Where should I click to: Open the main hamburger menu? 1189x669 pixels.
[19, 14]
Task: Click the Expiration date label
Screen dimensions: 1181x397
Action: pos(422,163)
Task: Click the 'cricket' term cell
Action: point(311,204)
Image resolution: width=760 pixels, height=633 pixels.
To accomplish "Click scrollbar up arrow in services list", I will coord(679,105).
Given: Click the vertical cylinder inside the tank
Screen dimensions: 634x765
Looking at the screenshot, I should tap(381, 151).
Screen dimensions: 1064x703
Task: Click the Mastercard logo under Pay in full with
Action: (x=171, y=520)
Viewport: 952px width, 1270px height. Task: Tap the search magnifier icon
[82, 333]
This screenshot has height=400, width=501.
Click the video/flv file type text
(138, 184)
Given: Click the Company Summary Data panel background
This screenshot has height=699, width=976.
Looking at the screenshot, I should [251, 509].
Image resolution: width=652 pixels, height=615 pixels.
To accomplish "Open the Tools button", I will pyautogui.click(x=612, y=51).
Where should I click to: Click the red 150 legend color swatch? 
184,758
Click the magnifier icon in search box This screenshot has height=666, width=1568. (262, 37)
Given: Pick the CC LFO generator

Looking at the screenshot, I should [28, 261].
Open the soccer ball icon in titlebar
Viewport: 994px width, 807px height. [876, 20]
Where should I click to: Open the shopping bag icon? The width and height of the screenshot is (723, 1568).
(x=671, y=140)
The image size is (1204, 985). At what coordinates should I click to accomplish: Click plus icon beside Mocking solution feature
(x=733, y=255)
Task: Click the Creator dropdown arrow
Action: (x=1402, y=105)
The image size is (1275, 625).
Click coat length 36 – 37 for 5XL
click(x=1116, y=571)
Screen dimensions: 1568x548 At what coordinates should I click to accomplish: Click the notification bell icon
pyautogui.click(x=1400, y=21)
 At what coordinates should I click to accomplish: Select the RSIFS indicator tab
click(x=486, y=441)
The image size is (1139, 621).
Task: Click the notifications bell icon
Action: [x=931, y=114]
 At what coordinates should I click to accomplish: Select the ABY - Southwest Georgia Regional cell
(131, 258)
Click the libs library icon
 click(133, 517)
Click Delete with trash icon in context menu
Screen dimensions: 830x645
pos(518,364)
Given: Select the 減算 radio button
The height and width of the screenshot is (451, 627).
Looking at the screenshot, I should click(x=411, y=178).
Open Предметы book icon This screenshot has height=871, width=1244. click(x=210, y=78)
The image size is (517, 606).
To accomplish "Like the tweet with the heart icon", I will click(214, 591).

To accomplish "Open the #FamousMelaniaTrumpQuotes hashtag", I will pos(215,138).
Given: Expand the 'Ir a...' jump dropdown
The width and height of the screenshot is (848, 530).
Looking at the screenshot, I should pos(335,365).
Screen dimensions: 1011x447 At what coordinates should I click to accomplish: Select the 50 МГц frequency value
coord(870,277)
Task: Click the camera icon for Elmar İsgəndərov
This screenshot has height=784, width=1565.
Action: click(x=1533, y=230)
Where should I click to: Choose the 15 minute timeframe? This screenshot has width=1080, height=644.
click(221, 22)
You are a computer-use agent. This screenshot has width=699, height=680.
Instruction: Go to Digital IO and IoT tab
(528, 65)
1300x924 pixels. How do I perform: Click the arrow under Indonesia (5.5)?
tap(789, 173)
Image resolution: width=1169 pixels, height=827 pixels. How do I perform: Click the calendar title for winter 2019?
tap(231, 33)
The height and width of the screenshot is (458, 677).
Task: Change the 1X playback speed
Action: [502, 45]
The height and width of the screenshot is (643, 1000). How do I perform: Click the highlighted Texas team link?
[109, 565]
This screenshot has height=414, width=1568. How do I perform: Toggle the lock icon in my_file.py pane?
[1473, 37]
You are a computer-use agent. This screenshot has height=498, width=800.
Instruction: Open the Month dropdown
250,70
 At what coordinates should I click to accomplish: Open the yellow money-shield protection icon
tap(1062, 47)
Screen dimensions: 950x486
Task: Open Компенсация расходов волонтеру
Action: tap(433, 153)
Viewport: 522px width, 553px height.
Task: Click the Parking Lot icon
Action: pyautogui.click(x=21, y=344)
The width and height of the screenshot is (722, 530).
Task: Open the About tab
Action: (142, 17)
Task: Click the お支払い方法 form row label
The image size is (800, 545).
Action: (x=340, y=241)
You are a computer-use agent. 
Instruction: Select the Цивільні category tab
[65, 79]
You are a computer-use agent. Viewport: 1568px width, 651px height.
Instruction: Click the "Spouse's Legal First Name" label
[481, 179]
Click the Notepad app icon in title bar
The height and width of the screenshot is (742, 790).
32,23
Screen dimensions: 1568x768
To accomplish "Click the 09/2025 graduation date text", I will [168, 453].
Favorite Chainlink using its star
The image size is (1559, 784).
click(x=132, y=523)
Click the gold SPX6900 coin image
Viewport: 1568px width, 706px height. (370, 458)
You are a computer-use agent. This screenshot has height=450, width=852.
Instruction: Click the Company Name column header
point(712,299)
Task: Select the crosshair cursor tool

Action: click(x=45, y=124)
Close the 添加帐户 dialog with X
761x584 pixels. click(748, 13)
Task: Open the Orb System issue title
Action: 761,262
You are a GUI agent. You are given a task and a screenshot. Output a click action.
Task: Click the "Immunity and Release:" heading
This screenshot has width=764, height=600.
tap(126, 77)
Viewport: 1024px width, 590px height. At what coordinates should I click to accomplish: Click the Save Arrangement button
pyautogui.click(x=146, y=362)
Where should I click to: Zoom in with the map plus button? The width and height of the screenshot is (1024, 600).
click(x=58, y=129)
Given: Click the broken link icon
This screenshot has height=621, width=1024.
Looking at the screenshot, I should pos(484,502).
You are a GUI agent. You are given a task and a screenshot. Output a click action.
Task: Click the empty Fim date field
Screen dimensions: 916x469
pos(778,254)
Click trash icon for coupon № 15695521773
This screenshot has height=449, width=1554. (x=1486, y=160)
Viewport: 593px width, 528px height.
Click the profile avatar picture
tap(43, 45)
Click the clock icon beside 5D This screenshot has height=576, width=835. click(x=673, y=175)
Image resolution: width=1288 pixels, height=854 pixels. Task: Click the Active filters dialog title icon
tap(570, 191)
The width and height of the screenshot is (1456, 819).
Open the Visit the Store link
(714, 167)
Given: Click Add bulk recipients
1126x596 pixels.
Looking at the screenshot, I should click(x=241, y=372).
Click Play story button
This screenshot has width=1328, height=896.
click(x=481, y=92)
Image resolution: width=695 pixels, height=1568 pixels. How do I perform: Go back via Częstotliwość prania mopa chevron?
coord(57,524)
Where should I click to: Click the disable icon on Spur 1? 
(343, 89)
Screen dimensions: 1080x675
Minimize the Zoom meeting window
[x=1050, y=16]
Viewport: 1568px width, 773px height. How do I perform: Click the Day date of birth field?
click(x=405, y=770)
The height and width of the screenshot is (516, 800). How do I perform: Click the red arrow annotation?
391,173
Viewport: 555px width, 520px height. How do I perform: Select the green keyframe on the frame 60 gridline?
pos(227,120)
·····
§ **EXERCISE DETAILS**
Copy the entries above exactly, but only from the line holding "Where should I click to: Open the shopping" through the line holding "has width=699, height=680.", both included.

§ **WRITTEN ANSWER**
Where should I click to: Open the shopping bag icon? The width and height of the screenshot is (723, 1568).
(x=671, y=140)
The image size is (1204, 985). At what coordinates should I click to accomplish: Click plus icon beside Mocking solution feature
(x=733, y=255)
Task: Click the Creator dropdown arrow
Action: (x=1402, y=105)
The image size is (1275, 625).
Click coat length 36 – 37 for 5XL
click(x=1116, y=571)
Screen dimensions: 1568x548 At what coordinates should I click to accomplish: Click the notification bell icon
pyautogui.click(x=1400, y=21)
 At what coordinates should I click to accomplish: Select the RSIFS indicator tab
click(x=486, y=441)
The image size is (1139, 621).
Task: Click the notifications bell icon
Action: [x=931, y=114]
 At what coordinates should I click to accomplish: Select the ABY - Southwest Georgia Regional cell
(131, 258)
Click the libs library icon
 click(133, 517)
Click Delete with trash icon in context menu
Screen dimensions: 830x645
pos(518,364)
Given: Select the 減算 radio button
The height and width of the screenshot is (451, 627).
Looking at the screenshot, I should click(x=411, y=178).
Open Предметы book icon This screenshot has height=871, width=1244. click(x=210, y=78)
The image size is (517, 606).
To accomplish "Like the tweet with the heart icon", I will click(214, 591).

To accomplish "Open the #FamousMelaniaTrumpQuotes hashtag", I will pos(215,138).
Given: Expand the 'Ir a...' jump dropdown
The width and height of the screenshot is (848, 530).
Looking at the screenshot, I should pos(335,365).
Screen dimensions: 1011x447 At what coordinates should I click to accomplish: Select the 50 МГц frequency value
coord(870,277)
Task: Click the camera icon for Elmar İsgəndərov
This screenshot has height=784, width=1565.
Action: click(x=1533, y=230)
Where should I click to: Choose the 15 minute timeframe? This screenshot has width=1080, height=644.
click(221, 22)
You are a computer-use agent. This screenshot has width=699, height=680.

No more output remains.